Today, you can choose not to drive a Tesla if you don’t want Elon Musk, Inc. knowing everywhere you go.

Tomorrow, you might have to limit where you live because you won’t live in a Google Home and reconsider having 20/20 vision again in exchange for the artificial lens company seeing everything you see.

Privacy is not something you can “vote with your wallet” on. We either protect it as a human right or we lose it altogether.

#privacy #humanRights #BigTech #peopleFarming #capitalism

@aral It's such a fricking shame: I'd marvel at a AI home assistant type thing, ie. what Google Home and Amazon Echo claim to be. But I won't use them because they won't really work for me but for those companies.

@loy Exactly. The question to ask whenever someone pitches you a “smart” thing is: “Who’s getting smarter about whom?”

If it’s you (and just you) getting smarter about yourself, that’s perfectly fine.

If it’s some corporation getting smarter about you, then “smart” is just a euphemism for “surveilled.”
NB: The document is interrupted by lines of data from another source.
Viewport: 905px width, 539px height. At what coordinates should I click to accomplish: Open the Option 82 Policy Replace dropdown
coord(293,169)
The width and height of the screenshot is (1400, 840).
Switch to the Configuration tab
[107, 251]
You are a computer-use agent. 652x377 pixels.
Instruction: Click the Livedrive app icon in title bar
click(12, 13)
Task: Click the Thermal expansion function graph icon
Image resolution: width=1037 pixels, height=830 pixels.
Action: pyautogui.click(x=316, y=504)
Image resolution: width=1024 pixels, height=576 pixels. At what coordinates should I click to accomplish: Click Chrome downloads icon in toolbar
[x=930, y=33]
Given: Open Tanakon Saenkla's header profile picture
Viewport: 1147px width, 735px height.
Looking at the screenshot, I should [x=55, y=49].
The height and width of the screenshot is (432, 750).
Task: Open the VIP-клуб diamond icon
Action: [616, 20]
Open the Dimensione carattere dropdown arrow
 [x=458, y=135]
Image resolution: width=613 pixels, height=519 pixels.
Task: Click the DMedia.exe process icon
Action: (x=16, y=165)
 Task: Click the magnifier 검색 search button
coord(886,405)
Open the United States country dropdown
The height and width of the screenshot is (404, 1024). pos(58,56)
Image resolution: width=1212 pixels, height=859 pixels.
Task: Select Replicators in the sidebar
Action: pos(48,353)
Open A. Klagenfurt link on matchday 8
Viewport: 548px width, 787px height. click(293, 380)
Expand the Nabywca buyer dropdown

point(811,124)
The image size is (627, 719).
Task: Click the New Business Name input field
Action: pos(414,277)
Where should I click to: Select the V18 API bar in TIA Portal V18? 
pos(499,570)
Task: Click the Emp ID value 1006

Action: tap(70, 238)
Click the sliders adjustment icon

#smart #tech #privacy #surveillance #capitalism #BigTech #peopleFarming #SiliconValley

@aral Most of the time "smart' means "connected" And most of the times "connected" means surveillance. A 'smart light' would know when to turn on and off, eg. to turn on when I walk in, but not turn on when I bring in a sleeping baby that'll wake up when bombarded by bright lights. But no, at best they'll know to show diaper ads I'd imagine.
@loy @aral Exactly, there is also technically no reason why these devices all should be connected themselves to some server of the manufacturer. IOT would be so much more simple if everything just worked locally and connected via standard protocols to a local piece of hardware that makes the connection to the cloud. But no, that is too easy, too privacy friendly and does not yield enough profit.
@wouterfranken @loy @aral that’s exactly how it works with zigbee and zwave, and you can even run your own server to manage them with with something like a raspberry pi.
@halikular @loy @aral I am doing that already 😉. It is just annoying that the majority of manufacturers have set it as their strategy to make sure people cannot use their products locally, only via their cloud servers.
@wouterfranken @halikular @aral yep, I'm looking to set up #home-assistant. Their integrations page has a few categories for smart devices, from cloud polling to local push. I'm going to select and buy stuff depending on those categories.
@wouterfranken @halikular @loy @aral indeed, God forbid Comcast shuts down my internet while I'm trying to turn off my bedroom light
@loy @aral There are a lot of Chinese cheap (less than $20) IP cameras and none of them work without the vendor's own cloud service, so...
@braxuss @loy @aral https://theuncloud.co/ click on Watch and use any spare phone or chromebook as a cloud security camera.
UnCloud

@mike805 @loy @aral It seems it uses Cloud Firestore as cloud. That's a cloud.
@mike805 @loy @aral I see you are the developer. :) I think cameras should alow you to install your own server. Images of your home streamed 24/7 are something really sensitive. I'm sure your app is really useful in other situations.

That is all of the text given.